Ken Doctor: Six months after launching a
local news company (in an Alden market), here’s what I’ve learned
We don’t wake
up each morning to compete with a print daily, but rather to run our own
local news and community model. That’s the key.
By KEN
DOCTOR
June 17, 2021, 11:02 a.m.
It was our first epiphany. Just a few weeks
after our pre-Thanksgiving launch, we summoned the audacity to announce a
public forum. “Join us for ‘Covid 2021: The Experts Answer Your Questions’
event in English and Spanish.” We had only small thousands of readers, a
largely unknown brand and no track record of credibility in the community.

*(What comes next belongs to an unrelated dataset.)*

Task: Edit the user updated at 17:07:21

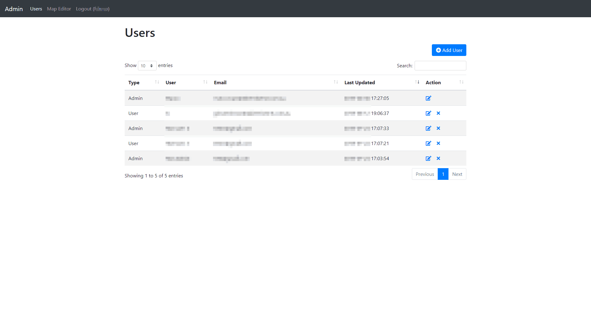Action: click(428, 144)
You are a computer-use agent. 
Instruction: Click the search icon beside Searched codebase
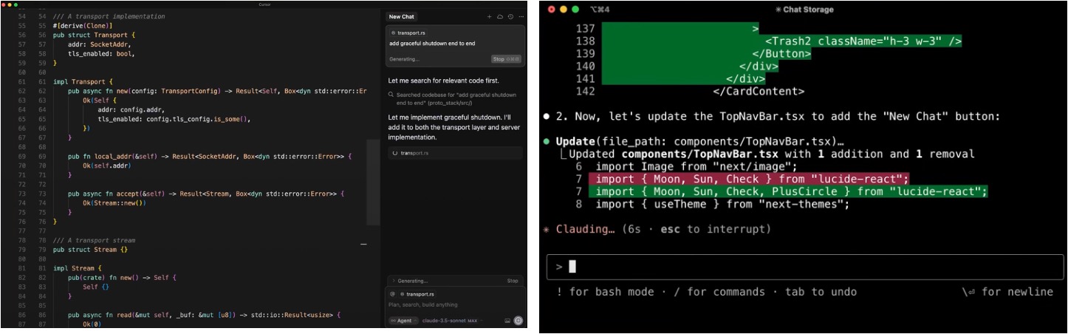coord(390,95)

Yet, Lookout Santa Cruz brought the county’s
public health leaders and other experts together (via Zoom, of course), at a
particularly dire and fearsome time. We got the word out through Lookout,
through our nascent partner network, and on flyers distributed with Second
Harvest Food Bank bags.
How many might sign on? Would anyone actually
show up?
More than 500 people signed up for the free
evening event, and more than half stayed the full 90 minutes, listening in
either English and Spanish. More than 100 questions were submitted by
attendees.
That’s when we first knew we were on to
something. We’d seen the first coalescence of what’s becoming a profound,
interconnected 3 C’s of Lookout’s strategy — content, community, and
commerce.
We’re counting additional epiphanies as we
gain market experience. We’ve identified “ad deserts” — proving so far that
marketing partner branded content can produce ample early revenue. We’ve
seen that the strong link between timely content and the convening of public
forums can quickly build brand and awareness. We’ve seen that the web of
civic betterment/local business community connection is bedrock to the
revival of community-supported local news. We know that relatively high, but
fair, value-based membership pricing can speed the business-rebuilding of
local journalism.
Overall, we now believe that the digital local
nexus of content, community, and commerce, powered by appropriately scaled
smart tech and bright minds, forms the foundation of Lookout’s early
success, and our planned expansion. What that nexus looks like evolves each
week, but it all derives from our mission statement, an unusual one in the
news business: “Lookout aims to make Santa Cruz County a better place for
all who live here.”
Lookout’s been a wild ride since our
pre-Thanksgiving, into-the-teeth-of-pandemic launch of what we believe will
be only the first site as Lookout Local proves out our model over time.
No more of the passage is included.